> **TASK DIRECTIONS**
In this exercise, the entries below are to be transcribed exactly, line by line.

> **SOURCE MATERIAL**
[Start of Attachment]

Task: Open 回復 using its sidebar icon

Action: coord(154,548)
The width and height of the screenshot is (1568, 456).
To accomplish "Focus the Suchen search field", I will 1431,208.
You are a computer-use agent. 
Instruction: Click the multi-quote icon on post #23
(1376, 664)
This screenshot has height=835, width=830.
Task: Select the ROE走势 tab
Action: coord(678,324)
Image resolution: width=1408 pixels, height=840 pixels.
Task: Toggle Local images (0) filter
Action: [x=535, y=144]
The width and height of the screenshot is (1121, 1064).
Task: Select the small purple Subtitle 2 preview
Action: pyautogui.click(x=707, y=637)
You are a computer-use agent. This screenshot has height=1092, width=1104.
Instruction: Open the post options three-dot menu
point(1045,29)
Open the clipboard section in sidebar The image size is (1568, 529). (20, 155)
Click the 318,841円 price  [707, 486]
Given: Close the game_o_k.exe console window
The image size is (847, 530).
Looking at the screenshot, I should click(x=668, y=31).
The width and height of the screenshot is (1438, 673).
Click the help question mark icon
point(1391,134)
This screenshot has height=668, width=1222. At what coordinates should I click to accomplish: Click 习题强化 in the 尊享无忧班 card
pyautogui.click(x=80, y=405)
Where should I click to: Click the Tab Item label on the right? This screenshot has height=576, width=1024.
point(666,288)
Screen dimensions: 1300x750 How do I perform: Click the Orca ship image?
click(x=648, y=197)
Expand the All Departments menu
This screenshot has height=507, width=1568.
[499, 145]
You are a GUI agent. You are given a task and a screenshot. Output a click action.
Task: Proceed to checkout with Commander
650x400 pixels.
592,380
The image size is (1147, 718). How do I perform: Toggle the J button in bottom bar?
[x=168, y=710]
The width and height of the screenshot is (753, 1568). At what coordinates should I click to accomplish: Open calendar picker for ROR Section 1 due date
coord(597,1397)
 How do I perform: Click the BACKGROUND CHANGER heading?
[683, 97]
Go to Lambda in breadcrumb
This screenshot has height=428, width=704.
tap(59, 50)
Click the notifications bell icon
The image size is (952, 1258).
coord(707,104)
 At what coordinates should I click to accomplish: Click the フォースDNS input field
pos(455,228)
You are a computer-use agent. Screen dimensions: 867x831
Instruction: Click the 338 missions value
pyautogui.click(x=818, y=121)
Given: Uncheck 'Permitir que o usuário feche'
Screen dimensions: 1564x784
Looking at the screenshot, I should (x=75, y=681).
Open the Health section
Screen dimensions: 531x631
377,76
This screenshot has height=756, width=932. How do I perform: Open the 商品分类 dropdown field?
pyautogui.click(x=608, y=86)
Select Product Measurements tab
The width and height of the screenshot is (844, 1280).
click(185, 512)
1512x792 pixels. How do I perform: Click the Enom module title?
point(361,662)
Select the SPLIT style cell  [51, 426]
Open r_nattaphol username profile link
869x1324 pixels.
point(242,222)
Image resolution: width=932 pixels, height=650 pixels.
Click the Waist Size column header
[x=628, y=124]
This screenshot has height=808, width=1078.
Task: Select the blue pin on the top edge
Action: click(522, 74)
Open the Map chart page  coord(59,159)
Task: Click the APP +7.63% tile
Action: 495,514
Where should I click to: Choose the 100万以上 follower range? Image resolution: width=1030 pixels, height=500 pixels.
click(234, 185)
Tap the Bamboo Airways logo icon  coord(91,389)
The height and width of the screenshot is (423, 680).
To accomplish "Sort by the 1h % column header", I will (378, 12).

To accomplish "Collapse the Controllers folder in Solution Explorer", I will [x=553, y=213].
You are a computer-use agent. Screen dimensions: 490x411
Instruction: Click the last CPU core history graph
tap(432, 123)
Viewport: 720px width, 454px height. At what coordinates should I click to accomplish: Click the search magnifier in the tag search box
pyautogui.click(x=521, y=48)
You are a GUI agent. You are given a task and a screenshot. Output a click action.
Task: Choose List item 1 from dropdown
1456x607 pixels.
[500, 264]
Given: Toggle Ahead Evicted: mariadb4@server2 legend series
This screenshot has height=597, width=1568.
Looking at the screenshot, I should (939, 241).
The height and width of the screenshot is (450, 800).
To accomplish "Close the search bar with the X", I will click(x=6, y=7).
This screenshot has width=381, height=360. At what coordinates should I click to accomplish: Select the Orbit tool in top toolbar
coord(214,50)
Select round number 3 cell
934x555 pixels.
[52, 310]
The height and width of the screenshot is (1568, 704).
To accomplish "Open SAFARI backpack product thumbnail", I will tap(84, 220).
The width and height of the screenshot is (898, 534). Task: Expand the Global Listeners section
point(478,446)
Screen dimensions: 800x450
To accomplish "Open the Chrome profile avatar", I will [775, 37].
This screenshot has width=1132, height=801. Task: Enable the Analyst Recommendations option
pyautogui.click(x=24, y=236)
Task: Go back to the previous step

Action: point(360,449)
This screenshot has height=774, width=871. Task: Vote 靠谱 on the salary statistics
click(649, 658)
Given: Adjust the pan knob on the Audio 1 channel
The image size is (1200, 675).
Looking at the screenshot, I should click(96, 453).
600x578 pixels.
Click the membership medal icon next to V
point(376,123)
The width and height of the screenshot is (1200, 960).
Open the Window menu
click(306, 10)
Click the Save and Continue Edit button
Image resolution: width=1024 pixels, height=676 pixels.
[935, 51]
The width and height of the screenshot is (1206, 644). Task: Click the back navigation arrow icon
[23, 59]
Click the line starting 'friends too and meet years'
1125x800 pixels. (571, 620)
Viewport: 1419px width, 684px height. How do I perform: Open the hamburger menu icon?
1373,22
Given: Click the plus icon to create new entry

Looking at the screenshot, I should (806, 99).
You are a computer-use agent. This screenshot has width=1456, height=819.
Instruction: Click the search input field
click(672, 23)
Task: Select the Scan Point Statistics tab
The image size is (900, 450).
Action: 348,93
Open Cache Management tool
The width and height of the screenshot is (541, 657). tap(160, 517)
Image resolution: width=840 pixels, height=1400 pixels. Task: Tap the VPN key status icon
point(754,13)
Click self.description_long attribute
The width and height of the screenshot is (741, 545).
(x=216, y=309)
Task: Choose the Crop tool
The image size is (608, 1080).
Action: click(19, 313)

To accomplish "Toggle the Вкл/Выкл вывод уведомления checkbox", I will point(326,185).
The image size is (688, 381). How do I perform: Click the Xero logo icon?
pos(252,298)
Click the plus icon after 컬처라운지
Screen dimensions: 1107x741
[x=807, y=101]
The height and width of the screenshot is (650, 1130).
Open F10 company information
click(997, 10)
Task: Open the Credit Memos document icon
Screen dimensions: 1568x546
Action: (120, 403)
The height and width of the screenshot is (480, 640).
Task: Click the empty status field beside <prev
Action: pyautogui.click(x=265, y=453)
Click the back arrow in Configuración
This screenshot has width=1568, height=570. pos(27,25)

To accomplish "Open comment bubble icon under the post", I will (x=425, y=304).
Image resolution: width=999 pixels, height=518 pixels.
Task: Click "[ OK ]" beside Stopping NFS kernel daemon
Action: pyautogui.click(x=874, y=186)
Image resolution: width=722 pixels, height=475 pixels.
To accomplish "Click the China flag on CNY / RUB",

[End of Attachment]

> **OUTPUT FOR THIS TASK**
Task: Open 回復 using its sidebar icon

Action: coord(154,548)
The width and height of the screenshot is (1568, 456).
To accomplish "Focus the Suchen search field", I will 1431,208.
You are a computer-use agent. 
Instruction: Click the multi-quote icon on post #23
(1376, 664)
This screenshot has height=835, width=830.
Task: Select the ROE走势 tab
Action: coord(678,324)
Image resolution: width=1408 pixels, height=840 pixels.
Task: Toggle Local images (0) filter
Action: [x=535, y=144]
The width and height of the screenshot is (1121, 1064).
Task: Select the small purple Subtitle 2 preview
Action: pyautogui.click(x=707, y=637)
You are a computer-use agent. This screenshot has height=1092, width=1104.
Instruction: Open the post options three-dot menu
point(1045,29)
Open the clipboard section in sidebar The image size is (1568, 529). (20, 155)
Click the 318,841円 price  [707, 486]
Given: Close the game_o_k.exe console window
The image size is (847, 530).
Looking at the screenshot, I should click(x=668, y=31).
The width and height of the screenshot is (1438, 673).
Click the help question mark icon
point(1391,134)
This screenshot has height=668, width=1222. At what coordinates should I click to accomplish: Click 习题强化 in the 尊享无忧班 card
pyautogui.click(x=80, y=405)
Where should I click to: Click the Tab Item label on the right? This screenshot has height=576, width=1024.
point(666,288)
Screen dimensions: 1300x750 How do I perform: Click the Orca ship image?
click(x=648, y=197)
Expand the All Departments menu
This screenshot has height=507, width=1568.
[499, 145]
You are a GUI agent. You are given a task and a screenshot. Output a click action.
Task: Proceed to checkout with Commander
650x400 pixels.
592,380
The image size is (1147, 718). How do I perform: Toggle the J button in bottom bar?
[x=168, y=710]
The width and height of the screenshot is (753, 1568). At what coordinates should I click to accomplish: Open calendar picker for ROR Section 1 due date
coord(597,1397)
 How do I perform: Click the BACKGROUND CHANGER heading?
[683, 97]
Go to Lambda in breadcrumb
This screenshot has height=428, width=704.
tap(59, 50)
Click the notifications bell icon
The image size is (952, 1258).
coord(707,104)
 At what coordinates should I click to accomplish: Click the フォースDNS input field
pos(455,228)
You are a computer-use agent. Screen dimensions: 867x831
Instruction: Click the 338 missions value
pyautogui.click(x=818, y=121)
Given: Uncheck 'Permitir que o usuário feche'
Screen dimensions: 1564x784
Looking at the screenshot, I should (x=75, y=681).
Open the Health section
Screen dimensions: 531x631
377,76
This screenshot has height=756, width=932. How do I perform: Open the 商品分类 dropdown field?
pyautogui.click(x=608, y=86)
Select Product Measurements tab
The width and height of the screenshot is (844, 1280).
click(185, 512)
1512x792 pixels. How do I perform: Click the Enom module title?
point(361,662)
Select the SPLIT style cell  [51, 426]
Open r_nattaphol username profile link
869x1324 pixels.
point(242,222)
Image resolution: width=932 pixels, height=650 pixels.
Click the Waist Size column header
[x=628, y=124]
This screenshot has height=808, width=1078.
Task: Select the blue pin on the top edge
Action: click(522, 74)
Open the Map chart page  coord(59,159)
Task: Click the APP +7.63% tile
Action: 495,514
Where should I click to: Choose the 100万以上 follower range? Image resolution: width=1030 pixels, height=500 pixels.
click(234, 185)
Tap the Bamboo Airways logo icon  coord(91,389)
The height and width of the screenshot is (423, 680).
To accomplish "Sort by the 1h % column header", I will (378, 12).

To accomplish "Collapse the Controllers folder in Solution Explorer", I will [x=553, y=213].
You are a computer-use agent. Screen dimensions: 490x411
Instruction: Click the last CPU core history graph
tap(432, 123)
Viewport: 720px width, 454px height. At what coordinates should I click to accomplish: Click the search magnifier in the tag search box
pyautogui.click(x=521, y=48)
You are a GUI agent. You are given a task and a screenshot. Output a click action.
Task: Choose List item 1 from dropdown
1456x607 pixels.
[500, 264]
Given: Toggle Ahead Evicted: mariadb4@server2 legend series
This screenshot has height=597, width=1568.
Looking at the screenshot, I should (939, 241).
The height and width of the screenshot is (450, 800).
To accomplish "Close the search bar with the X", I will click(x=6, y=7).
This screenshot has width=381, height=360. At what coordinates should I click to accomplish: Select the Orbit tool in top toolbar
coord(214,50)
Select round number 3 cell
934x555 pixels.
[52, 310]
The height and width of the screenshot is (1568, 704).
To accomplish "Open SAFARI backpack product thumbnail", I will tap(84, 220).
The width and height of the screenshot is (898, 534). Task: Expand the Global Listeners section
point(478,446)
Screen dimensions: 800x450
To accomplish "Open the Chrome profile avatar", I will [775, 37].
This screenshot has width=1132, height=801. Task: Enable the Analyst Recommendations option
pyautogui.click(x=24, y=236)
Task: Go back to the previous step

Action: point(360,449)
This screenshot has height=774, width=871. Task: Vote 靠谱 on the salary statistics
click(649, 658)
Given: Adjust the pan knob on the Audio 1 channel
The image size is (1200, 675).
Looking at the screenshot, I should click(96, 453).
600x578 pixels.
Click the membership medal icon next to V
point(376,123)
The width and height of the screenshot is (1200, 960).
Open the Window menu
click(306, 10)
Click the Save and Continue Edit button
Image resolution: width=1024 pixels, height=676 pixels.
[935, 51]
The width and height of the screenshot is (1206, 644). Task: Click the back navigation arrow icon
[23, 59]
Click the line starting 'friends too and meet years'
1125x800 pixels. (571, 620)
Viewport: 1419px width, 684px height. How do I perform: Open the hamburger menu icon?
1373,22
Given: Click the plus icon to create new entry

Looking at the screenshot, I should (806, 99).
You are a computer-use agent. This screenshot has width=1456, height=819.
Instruction: Click the search input field
click(672, 23)
Task: Select the Scan Point Statistics tab
The image size is (900, 450).
Action: 348,93
Open Cache Management tool
The width and height of the screenshot is (541, 657). tap(160, 517)
Image resolution: width=840 pixels, height=1400 pixels. Task: Tap the VPN key status icon
point(754,13)
Click self.description_long attribute
The width and height of the screenshot is (741, 545).
(x=216, y=309)
Task: Choose the Crop tool
The image size is (608, 1080).
Action: click(19, 313)

To accomplish "Toggle the Вкл/Выкл вывод уведомления checkbox", I will point(326,185).
The image size is (688, 381). How do I perform: Click the Xero logo icon?
pos(252,298)
Click the plus icon after 컬처라운지
Screen dimensions: 1107x741
[x=807, y=101]
The height and width of the screenshot is (650, 1130).
Open F10 company information
click(997, 10)
Task: Open the Credit Memos document icon
Screen dimensions: 1568x546
Action: (120, 403)
The height and width of the screenshot is (480, 640).
Task: Click the empty status field beside <prev
Action: pyautogui.click(x=265, y=453)
Click the back arrow in Configuración
This screenshot has width=1568, height=570. pos(27,25)

To accomplish "Open comment bubble icon under the post", I will (x=425, y=304).
Image resolution: width=999 pixels, height=518 pixels.
Task: Click "[ OK ]" beside Stopping NFS kernel daemon
Action: pyautogui.click(x=874, y=186)
Image resolution: width=722 pixels, height=475 pixels.
To accomplish "Click the China flag on CNY / RUB",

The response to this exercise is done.